Thursday, 2 September 2010
The future of the book (or Cake in a Digital Age).
As recent background Spice cited Amazon's announcement that for the first time sales of ebooks were outstripping those of hardback titles and the fact that America's bookshop chain Barnes and Noble seemed to be in trouble.
James Shapiro said that the University of Michigan Press would in future produce only ebook versions of their titles. And that American literary book reviewers were all applying for Law School. He was also scathing about Wikipedia and the fact that students turned to it first for their research. And apparently 40% of US students admit to cutting and pasting from the Net in their essays.
O'Hagan lamented the Google settlement as "an act of pure exploitation" and Spice worried that the loss of printed books would lead to "the amateurisation of critical discourse."
So far so dismal. It was enlivened by Mary-Kay Wilmers' wildly indiscreet remark about the quality of Cambridge University Press books. And Andrew Franklin thought there could be a role for literary magazines and publishers.
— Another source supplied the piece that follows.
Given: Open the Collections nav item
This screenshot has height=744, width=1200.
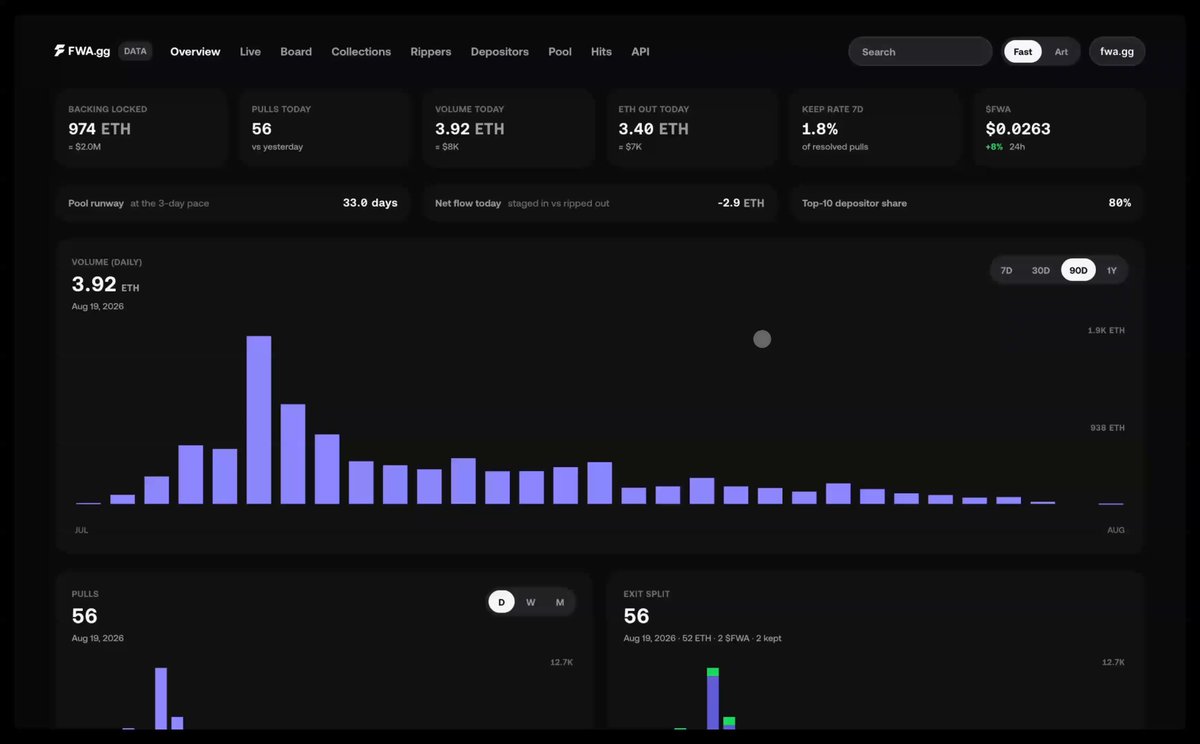Looking at the screenshot, I should click(x=361, y=52).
Shapiro thought they would be needed as "gatekeepers", a remark which incensed one member of the audience heard hissing on the way out about "middle class white self-appointed gatekeepers."
Perhaps "signposters" would be a better term one listener suggested.
The LRB also runs a cake shop and café, leading to Spice's memorable remark that "the future of cake is secure in a digital age."
But only Andrew O'Hagan was careful to distinguish between the book as content and the book as format, referring to "the disembodied book."
To be honest, I didn't come away from this session feeling any the wiser about what might happen to the "embodied" book. I wanted to know if EIBF would in future be ebf and how an author might sign an ebook. The truth is that everyone has an opinion on this issue and there seem to be very few answers backed by anything other than hunches.